To be done:
A) Quote the text on divine knowledge between "Some sources of" and "truth of reason?", inclusive.
B) Answer these questions from the text on divine knowledge:
(i) What has been used so far in exploring the divine knowledge?
(ii) What does the modern thinker who chains man down to the world of animals get to be there?
(iii) Without what is human life called a fearful thing?
C) Proceed with the text on divine knowledge from its last sentence.

Excerpted text:
Some sources of modern difficulties
Thus far, in exploring the divine knowledge, we have used only the compasses and guide books of philosophy. All that has been said is an inevitable implication of the proof for the existence of God. The mind of man can go thus far unaided, though there is authority at hand to help those who are prevented by circumstance from following the philosophical argument. Yet the contrast between the modern philosophical limitation or denial of divine knowledge and the all including sweep of divine knowledge we have portrayed is so great as to be a little ludicrous. Even more striking is the determined, and patent, resistance against the acceptance of a really divine knowledge in God. If reason can come to grasp the fact of this divine knowledge, why does the reason of so many highly trained men make such a desperate fight against this truth of reason?
The thing is puzzling. Certainly we cannot uncover reasons to justify this modern stand, for there are no valid arguments to justify an attack on truth. We may, however, be able to understand it to some extent by seeing something of the very human weaknesses that creep in to color the thoughts of men. There are a great number of these, perhaps for the most part not fully realized. Thus, for example, an understandable conceit or intellectual pride may move a man to blind boasting about the human mind, as when he insists that the mind of man, as the peak of evolution, is the measuring stick of all knowledge, thc supreme rule which simply cannot admit a superior; on the other hand, the same pride may be at the root of a pathetic eagerness to deny all intellectuality, all validity of the intellectual efforts of man. In this last case, the evident weakness of our best efforts has so discouraged the modern thinker that he indulges in the petty gesture of despair that strives to chain man down to the world of animals; at least here he can be the biggest frog in the pond. Surely some of this resistance to truth can be traced to a timid snobbery evident in the mob fear of obstructing the wheels of progress, of not paying the full meed of worship to the scientific method, of being old-fashioned. Certainly fear plays its part. We like to have a few dark corners in which to stow away the unpleasant litter of life; human life, without a basement or an attic where things can be hidden away and forgotten, is a fearful thing. To have to stand up, in the clear light of our own knowledge and the much clearer light of another's perfect knowledge, and face the responsibilities of all our actions every minute of every day, admit they clang out in the halls of eternity for all time -- this is a bit too much to demand of human courage.

(Records for locating described items)
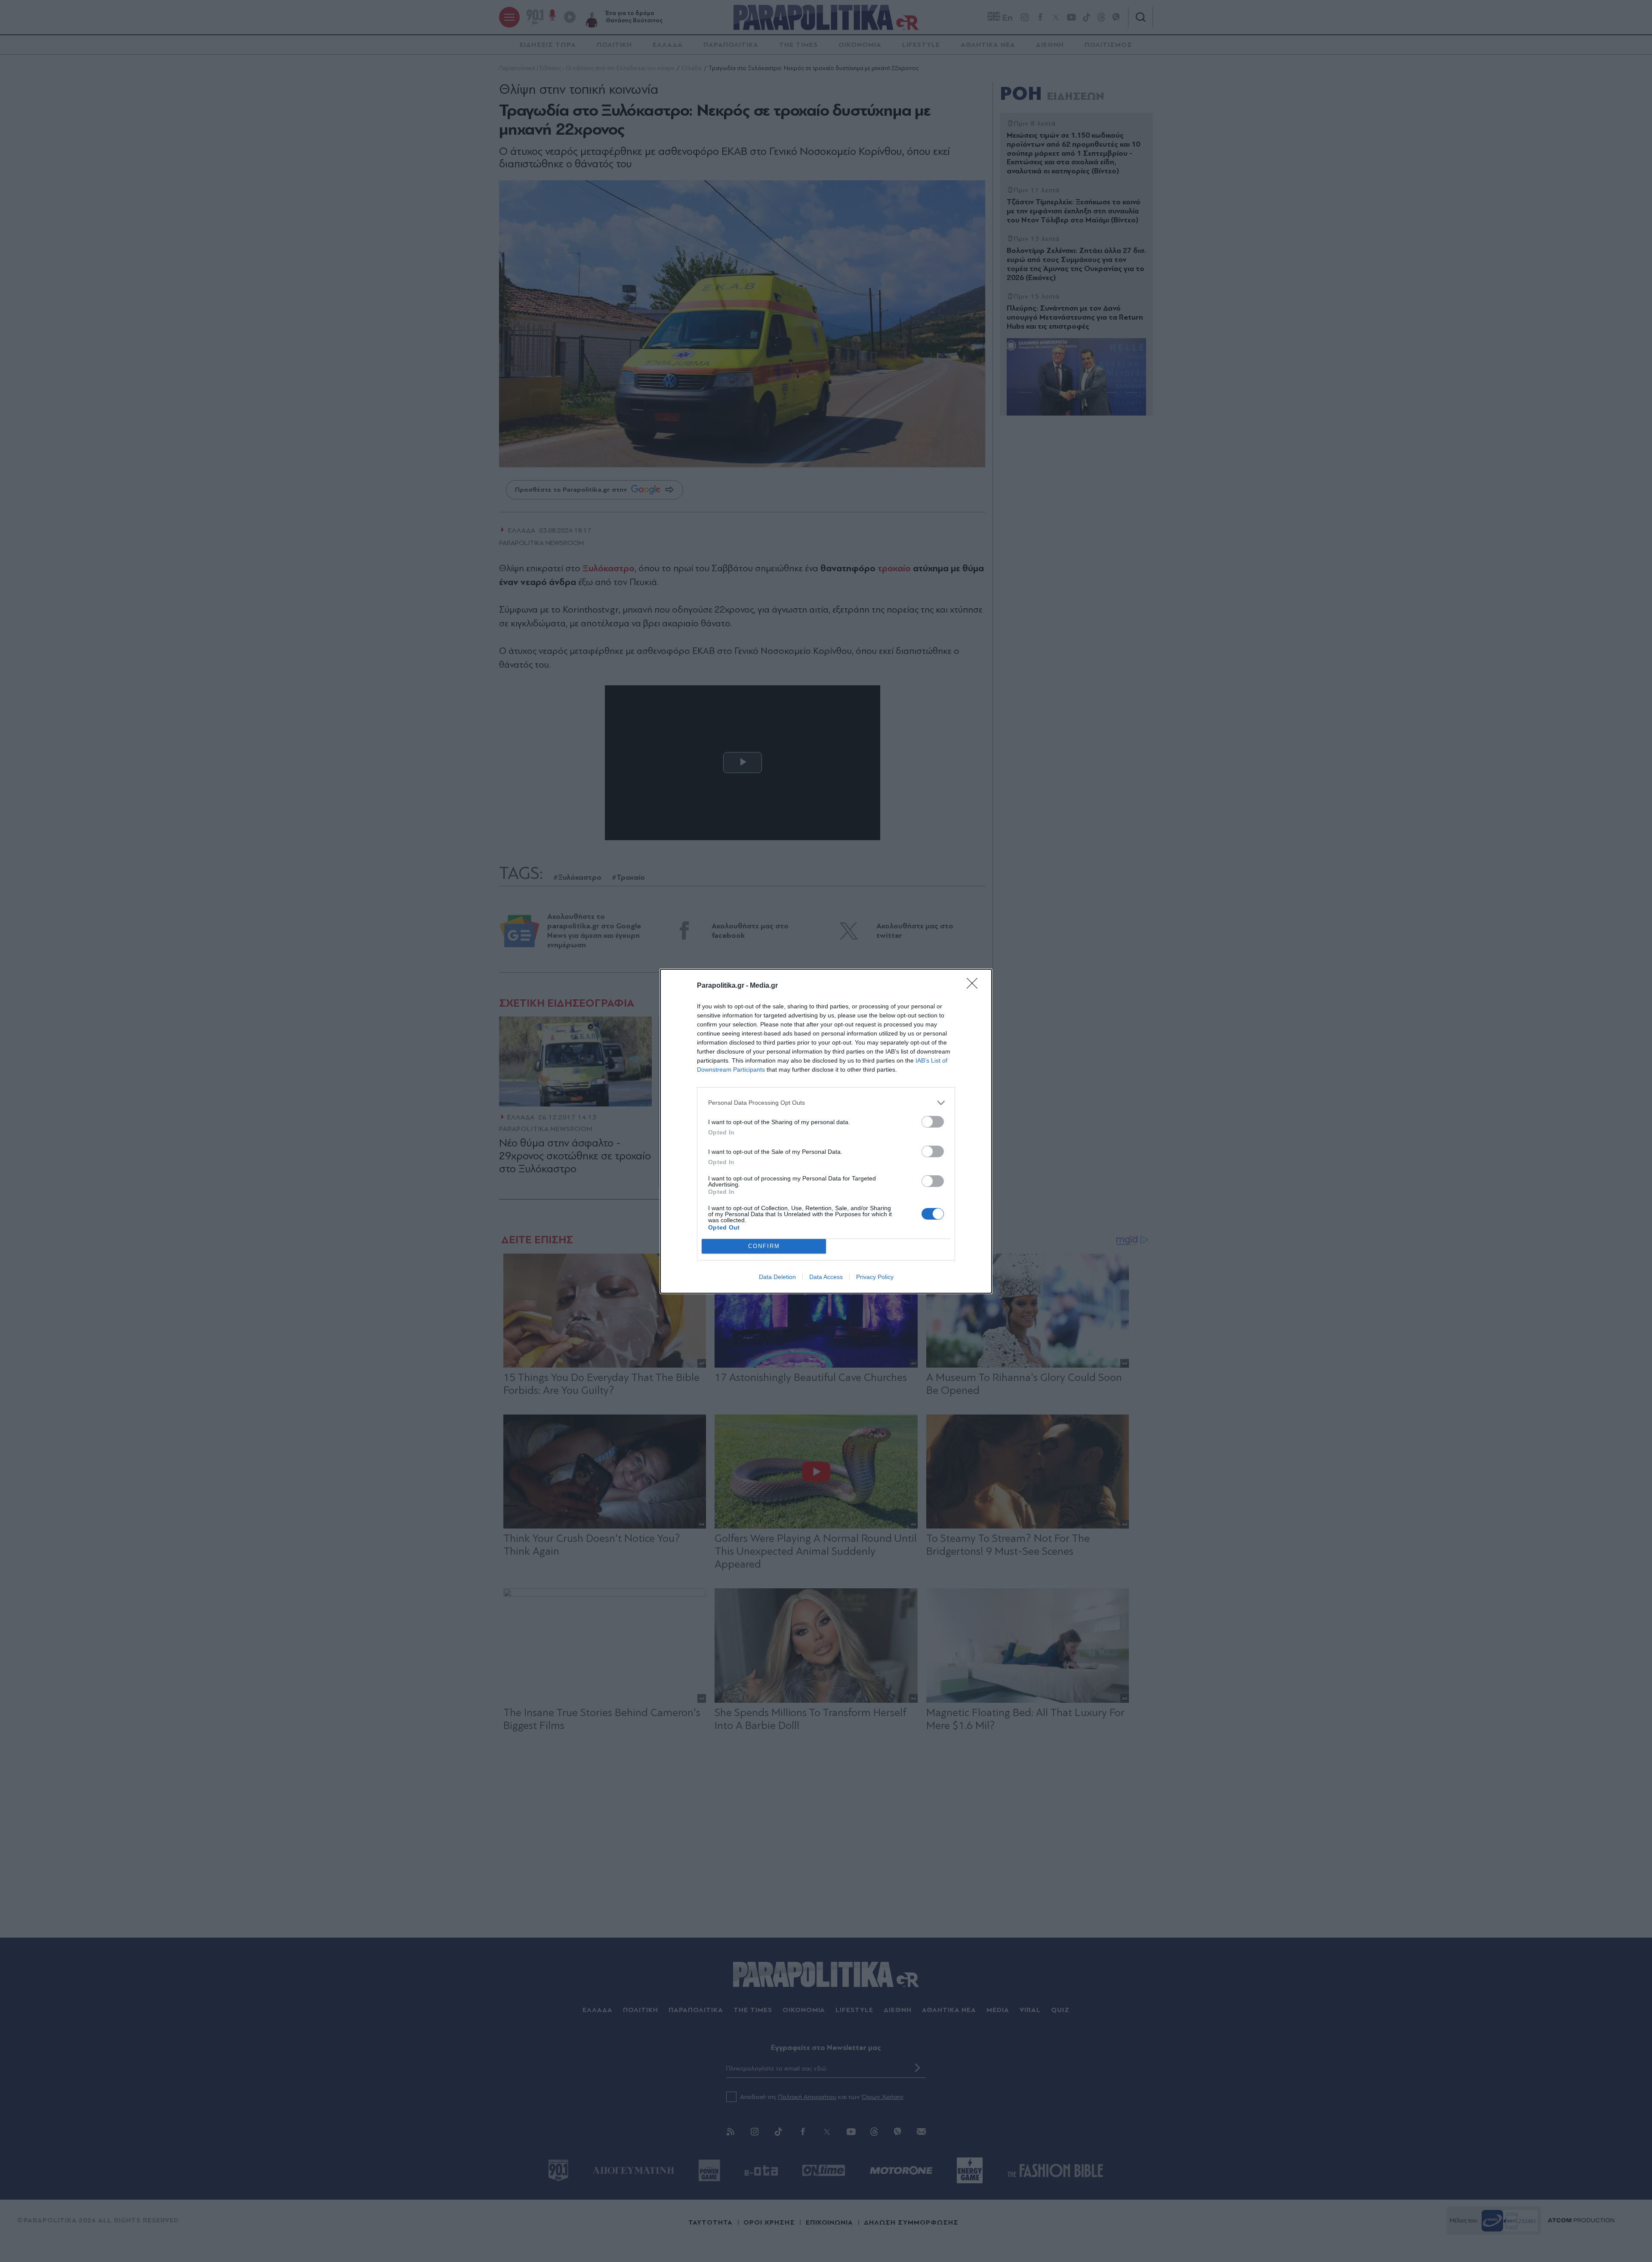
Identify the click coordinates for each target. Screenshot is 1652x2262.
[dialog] (826, 1131)
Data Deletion (777, 1276)
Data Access (826, 1276)
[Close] (975, 986)
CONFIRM (764, 1246)
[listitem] (826, 1102)
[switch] (933, 1122)
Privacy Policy (875, 1276)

Written answers:
A)
Some sources of modern difficulties
Thus far, in exploring the divine knowledge, we have used only the compasses and guide books of philosophy. All that has been said is an inevitable implication of the proof for the existence of God. The mind of man can go thus far unaided, though there is authority at hand to help those who are prevented by circumstance from following the philosophical argument. Yet the contrast between the modern philosophical limitation or denial of divine knowledge and the all including sweep of divine knowledge we have portrayed is so great as to be a little ludicrous. Even more striking is the determined, and patent, resistance against the acceptance of a really divine knowledge in God. If reason can come to grasp the fact of this divine knowledge, why does the reason of so many highly trained men make such a desperate fight against this truth of reason?

B)
(i) The compasses and guide books of philosophy.
(ii) The biggest frog in the pond.
(iii) A basement or an attic where things can be hidden away and forgotten.

C)
Perhaps the most seductive element in this resistance is the apparent comfort, the alluring softness of the doctrines of psychological mechanism, evolution and positivism; they assure us that we are as free as a bird, which is to say that we are not free at all. We are offered escape from responsibility at the cost of our humanity. The subjective sentimentalities of the various forms of humanism are the deceptive resemblances of a decadent nobility; their superficial interest in man has the appearance of nobility, but without nobility's mind and heart. For communal groupings of men and their aspirations which leave the individual out of consideration, losing him in a fog or crushing him in a crowd, have no solid claim to the respect of men; the individual must not, cannot, be lost, not even a hair of his head is unimportant enough not to be numbered. To attack the truth of God in the name of man on this basis may be sentimentally attractive in some strange way; but the attraction is a soft, decadent, effeminate thing, repulsive to the touch.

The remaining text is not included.